Y seguimos dando vueltas, y entramos en más y más tiendas. Pasábamos por pastelerías, tiendas de caramelos y golosinas, un quiosco..., pero siempre ocurría lo mismo: sentía aflojar la presión de la mano por unos momentos, después nos marchábamos, y finalmente volvía a atenazarme con convicción.
¿Por qué no quería dejarme ir? Había tenido muy buenas ocasiones para hacerlo. Nunca había estado tanto tiempo en la mano de una persona. Empezaba a encontrarme bien sintiendo el calor de aquella mano e, incluso,... ¿sería posible que un mal metal como yo pudiera sentir algo más?
Así pues, arriba y abajo, hasta que oí las campanadas de una iglesia y la sensación clara de que nos íbamos acercando a ella. La niña que había estado titubeando todo el rato de un lado a otro, ahora parecía más decidida. Por lo que pude ver, procurando acechar entre las rendijas de sus pequeños dedos, se encontró con sus padres y todos fueron hacia la iglesia. Ella hablaba fluidamente con sus padres, con unas risas divertidas, pero yo no los comprendía. No podía entenderlos. El único lenguaje que entendía era el de las máquinas tragaperras cuando nos avisaban para salir.
Entonces pasó. A la entrada de la iglesia, la niña, lentamente, se agachó, abrió su mano y caí sobre una palma extendida, que me recibió con gratitud, abierta dificultosamente, arrugada por el tiempo, fría y sucia... Era un viejo que pedía limosna.

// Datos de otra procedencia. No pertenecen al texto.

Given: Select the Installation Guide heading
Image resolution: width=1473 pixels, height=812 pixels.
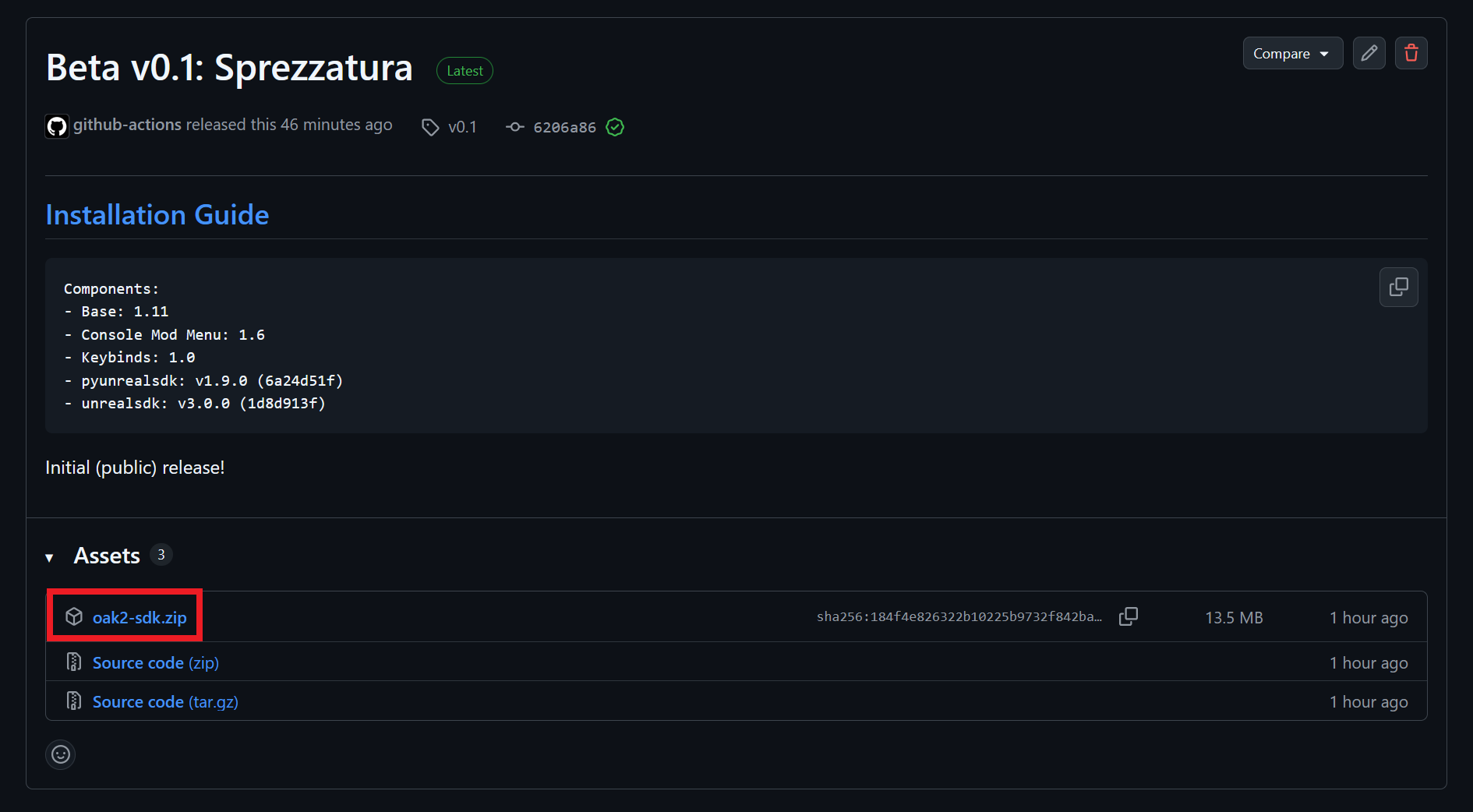Looking at the screenshot, I should click(157, 214).
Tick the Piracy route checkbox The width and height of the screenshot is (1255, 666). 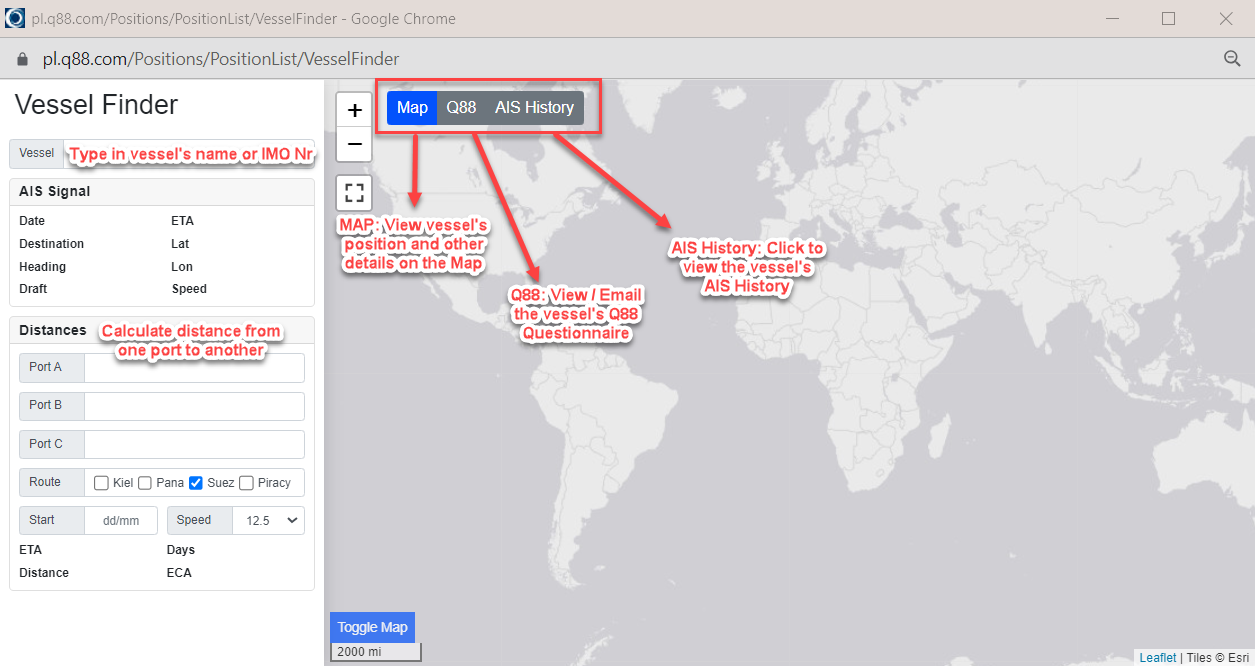pyautogui.click(x=247, y=483)
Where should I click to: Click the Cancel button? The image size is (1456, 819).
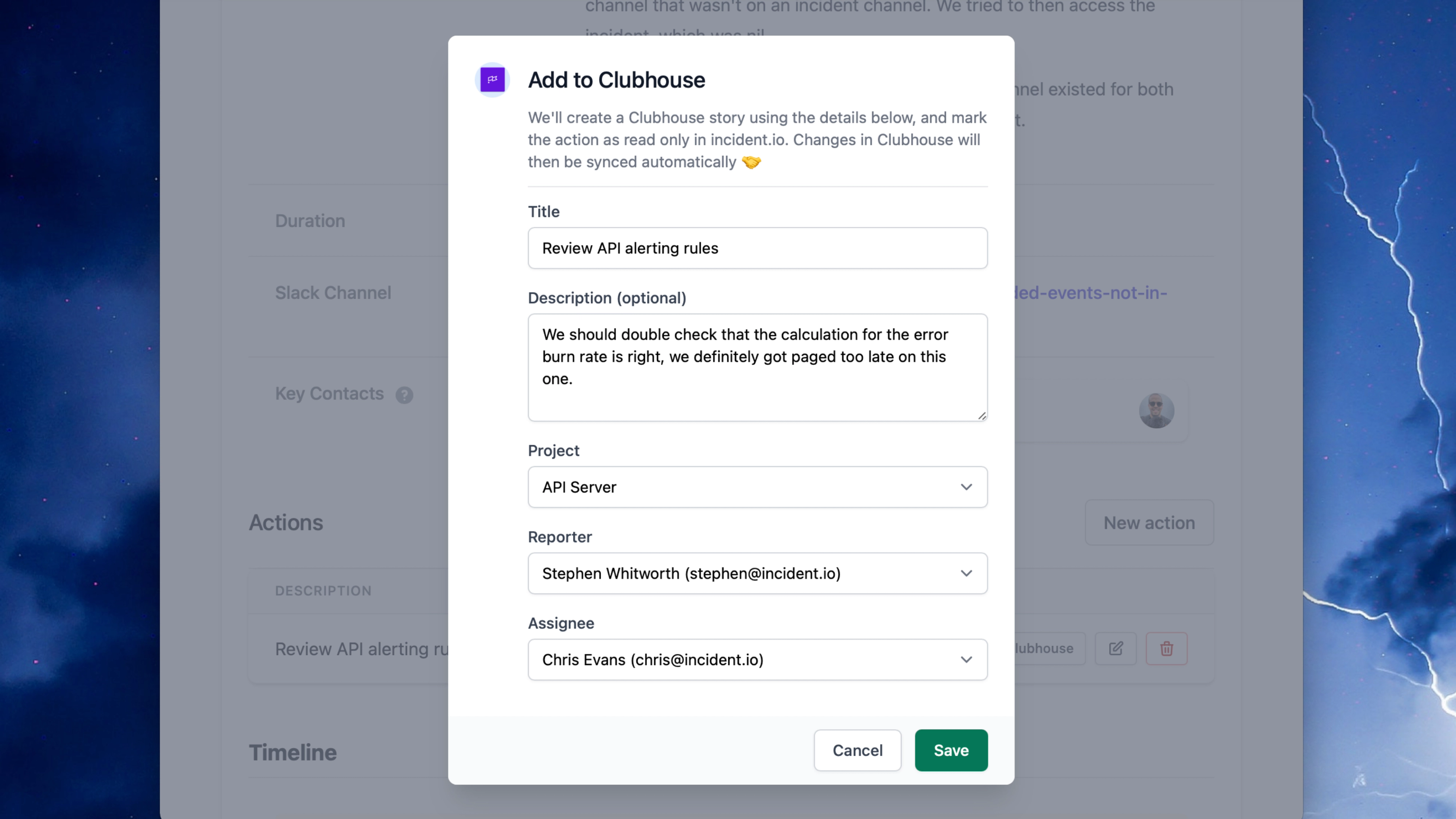click(x=857, y=750)
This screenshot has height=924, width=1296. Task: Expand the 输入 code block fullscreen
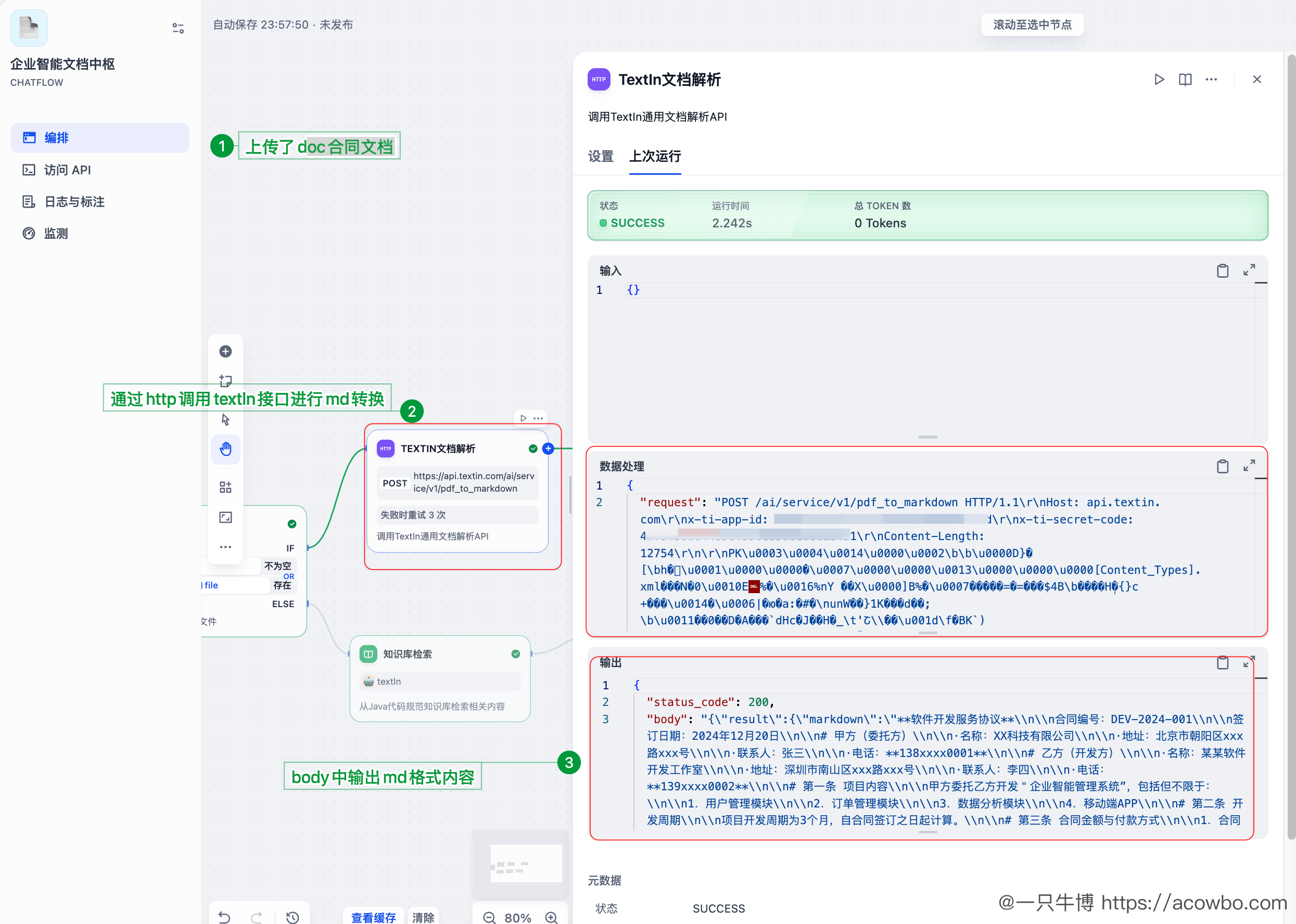[x=1249, y=270]
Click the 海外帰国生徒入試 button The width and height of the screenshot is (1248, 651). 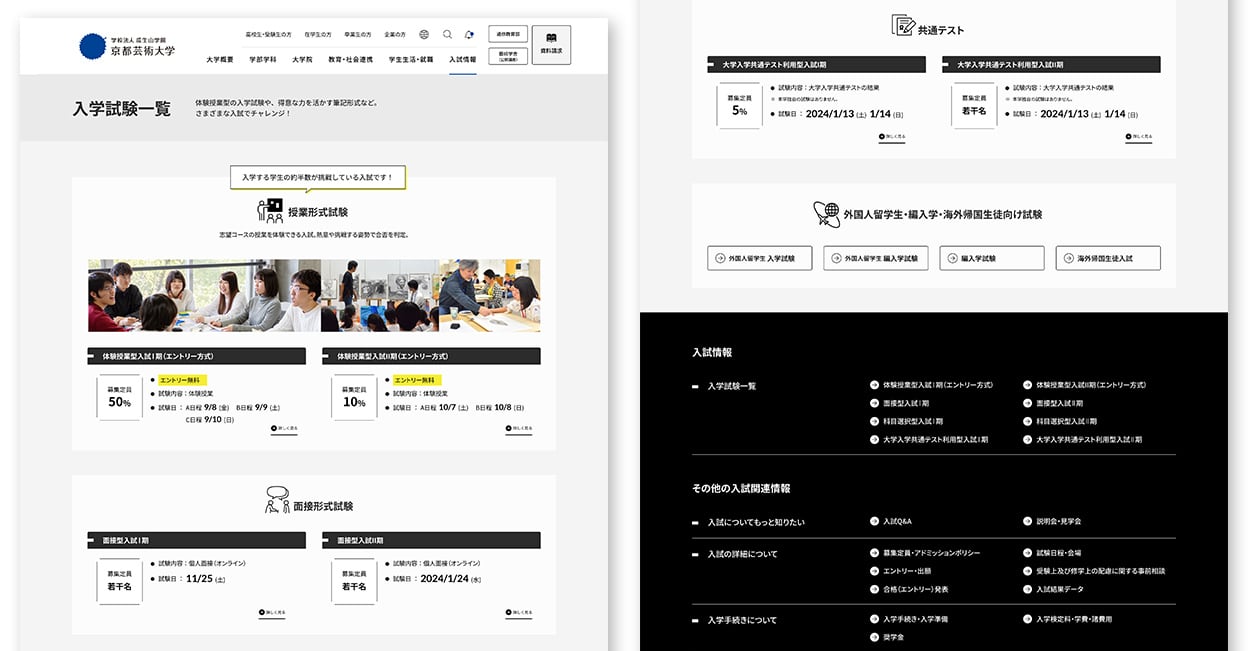pyautogui.click(x=1107, y=258)
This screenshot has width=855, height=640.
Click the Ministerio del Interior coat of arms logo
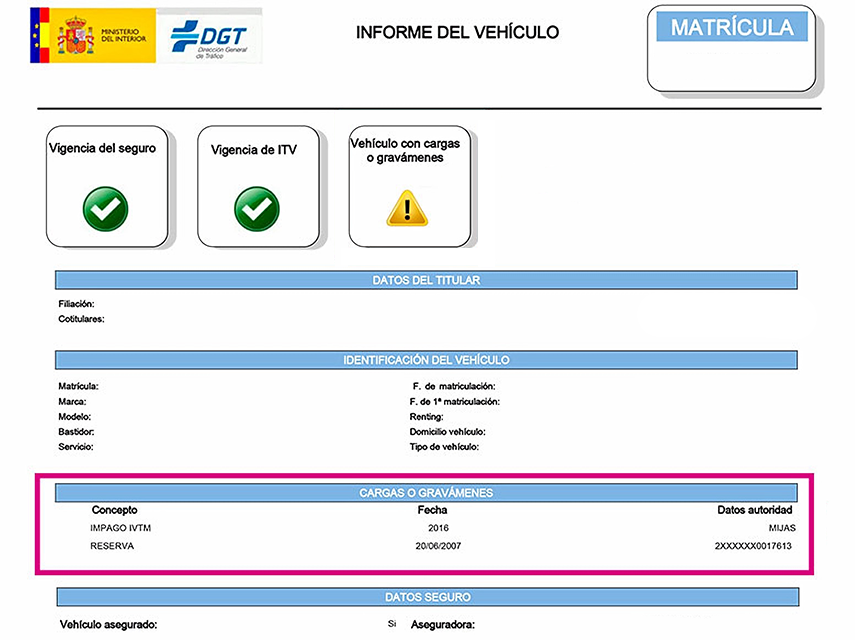coord(76,35)
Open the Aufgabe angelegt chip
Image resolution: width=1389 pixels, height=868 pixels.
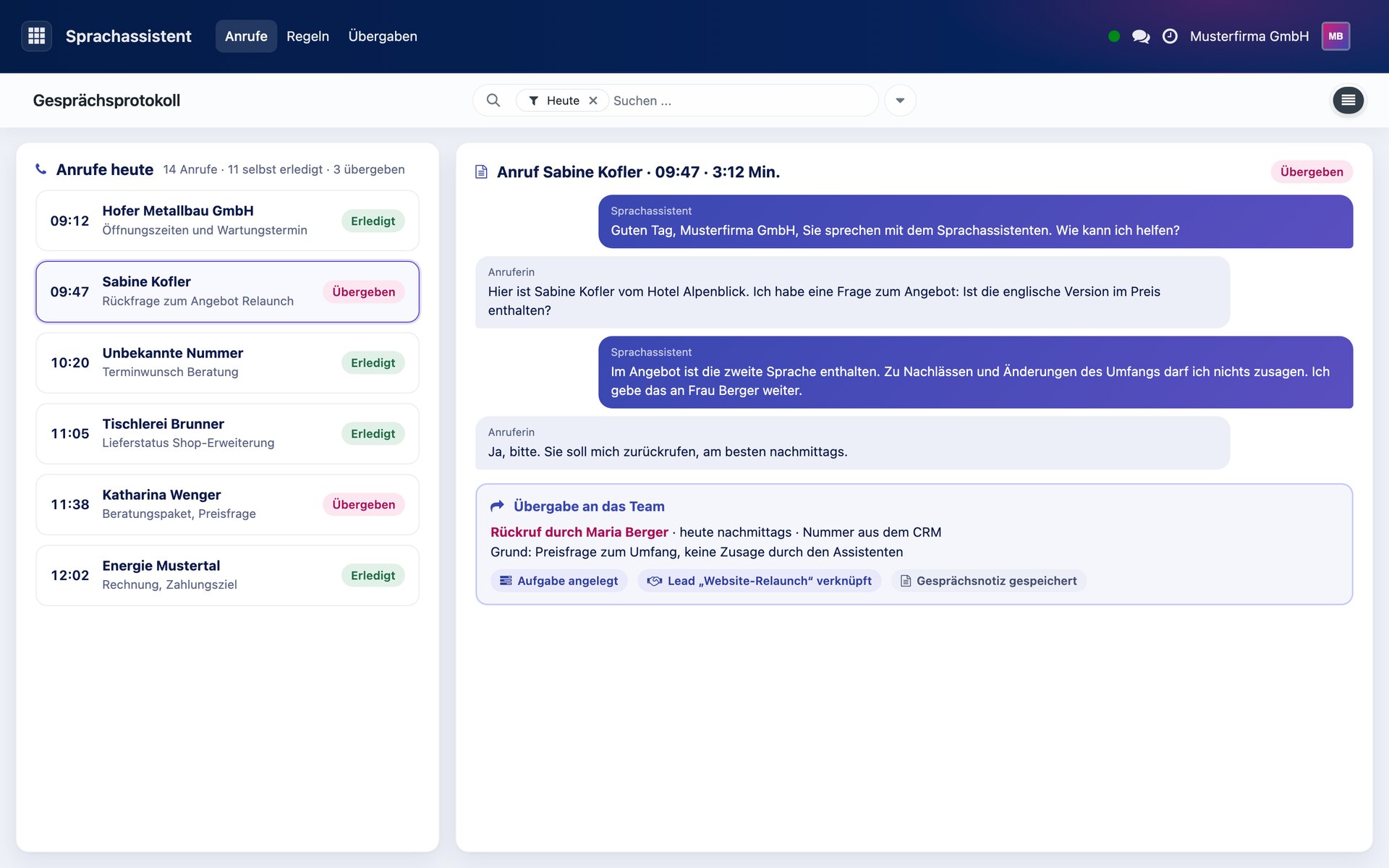[559, 581]
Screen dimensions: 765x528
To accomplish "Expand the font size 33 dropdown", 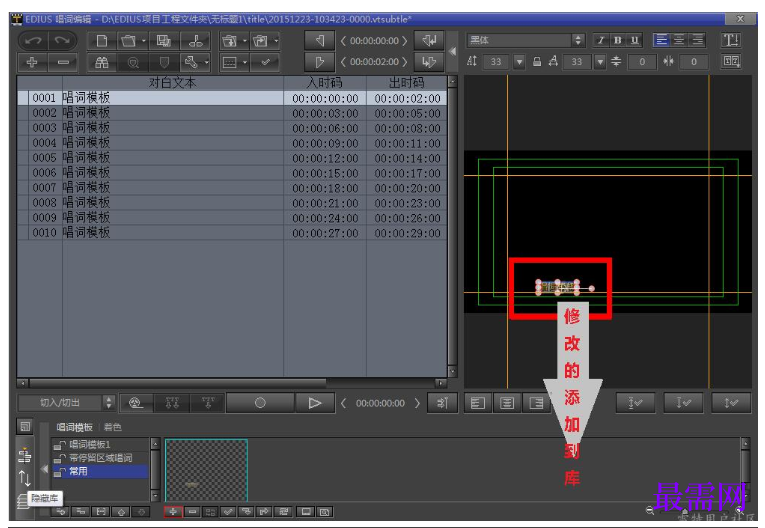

Tengo que reconocer que mi primera impresión fue de desilusión total. Alguna compañera me había hablado alguna vez de los indigentes y me había hablado muy bien, pero hacía un momento, la mano de aquella niña me había hecho sentir tan diferente, tan nueva... Si bien no entendía el lenguaje de los humanos -un simple trozo de metal desgastado como yo-, llegué a entender por primera vez los sentimientos de una niña pequeña, y lo que es más, llegué a comprender y aceptar a través de ella lo que suponía el desprendimiento.
¿Volveré a sentir, alguna otra vez, algo parecido?